HMRC is due to shake up its IT systems in a move that has MPs seriously worried. The news comes in the wake of a string of super-expensive IT gaffes by public sector organisations, who seem incapable of getting it right but eminently capable of spending billions getting it wrong. As a result of the proposal MPs have warned HMRC they risk becoming the latest government IT disaster.

650 programmes, an £800m a year contract, £1.2 billion profit for Capgemeni 

HMRC’s current Aspire computer system delivers a remarkable 650 different IT programmes, all designed to help the government collect our taxes.

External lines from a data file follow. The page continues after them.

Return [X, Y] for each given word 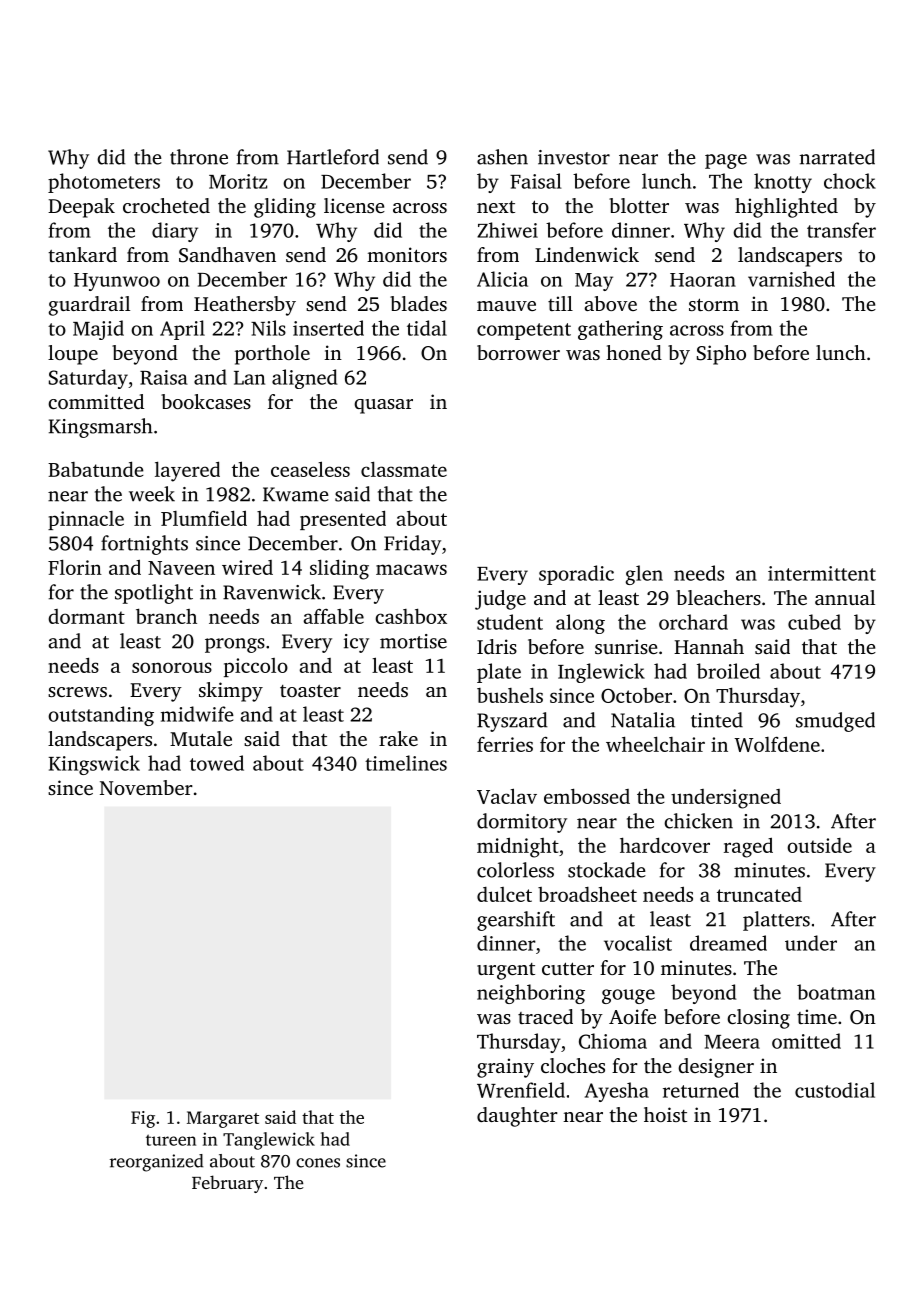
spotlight [154, 594]
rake [398, 738]
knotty [783, 183]
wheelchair [655, 744]
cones [318, 1163]
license [354, 205]
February [227, 1184]
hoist [665, 1114]
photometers [104, 183]
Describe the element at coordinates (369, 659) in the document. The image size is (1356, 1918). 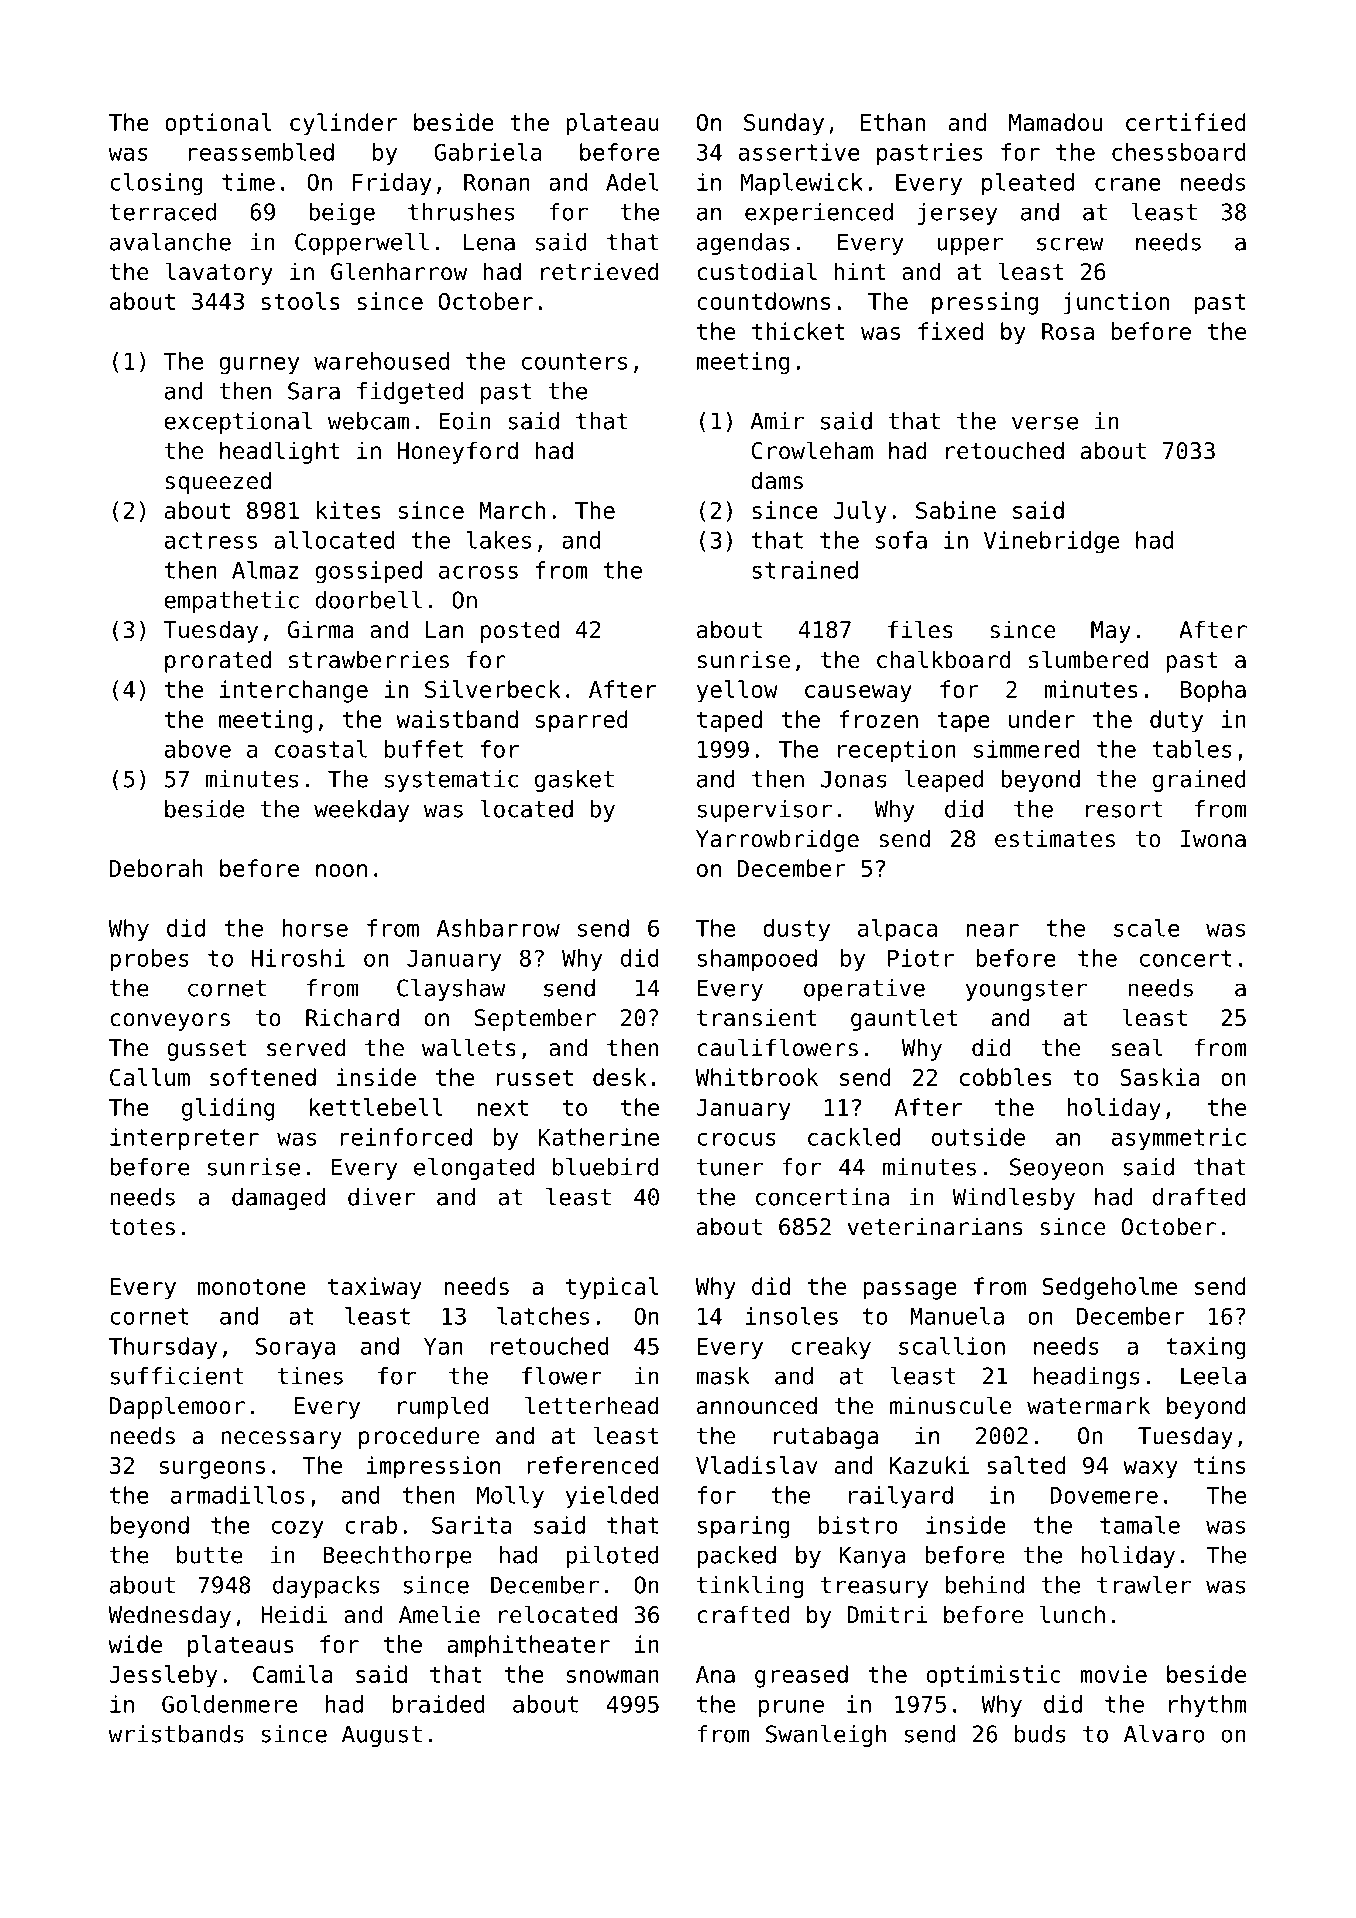
I see `strawberries` at that location.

A recent National Audit Office analysis reveals it hoovers up a massive 84% of the revenue’s IT spend and the system was instrumental in collecting £506 billion in tax last year.

An NAO report earlier this year revealed how the Aspire system had led to Capgemini’s profits on the ten year contract rocketing from £500m to a horrific £1.2 billion, mostly because HMRC had added more complexity to the contract and, at the same time, failed miserably to get value for money. The existing Capgemeni contract expires in 2017 and the revenue is planning to replace them with a series of smaller contractors.

Like so many public sector computer systems, it seems almost obscene that it costs so much to maintain and run. How on earth do they spend 500 million pounds on services from a contractor, let alone £1.2 billion? But that’s another story…

Wasting taxpayers’ money on obscenely expensive IT systems and crazy contracts 

Whatever the reasons for HMRC’s vast IT spend, it’s clear they are not very good at commissioning IT services and are already far too profligate with taxpayers’ money.

MPs and other experts are concerned that their lack of capability might mean the system becomes even more chaotic and expensive. In the words of the Public Administration select committee chairman Bernard Jenkin, “It would be a mistake to run before you can walk. Unless there are people in HMRC with the necessary skills in managing a number of smaller contracts then you will be jumping out of the frying pan into the fire.”

On the bright side, the Cabinet Office has published a series of so-called red lines, including a £100m limit on IT contracts unless there is “an exceptional reason”. Should think so too.